基盤の反射イメージが、関東平野と比べて全体的に弱くなっているが、測線長など観測諸元に問題はなくノイズ環境も良好であったこと(図2−6)、さらに発破記録からも明瞭な反射波が見えないことから、観測データの品質に起因するとは考え難い。従って、堆積層/基盤のインピーダンス比や堆積層のQ値など岩質に起因するものと推察される。

以上をもとにして、現時点での地下構造の解釈を図4−12図4−13に行う。基盤の形状は、おもに4.3km/s層のタイムタームの形状を参考にした。

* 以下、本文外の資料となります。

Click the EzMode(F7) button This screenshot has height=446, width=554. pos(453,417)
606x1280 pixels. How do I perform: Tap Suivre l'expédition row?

なお、B測線両端部での見かけ速度からT0約1.5秒に4.9km層が推測されたが、データが測線全域をカバーされていないため全域での形状は不明である。

足柄平野周辺において一連の反射法探査の結果が加わったことで、より微細な構造形態が得られた。例えば、大磯丘陵から足柄平野にかけての基盤の連続性は、今回の調査で初めて取り上げられたものである。これらの断面図から当地域の第三紀〜第四紀テクトニクスを考える上で、新しい知見を得るところが多く、まだ十分に測線は網羅されていないが、今後、周辺の活断層との関係など3次元的な地質構造発達過程の考察が可能となるであろう。なお、基盤反射面の解釈作業に際し、屈折法結果との整合を考えて解釈されたが、この解釈は引き続き十分な議論が必要である。また、今回描き入れた断層線の深部延長については現状における1解釈に過ぎず、将来変更される可能性がある。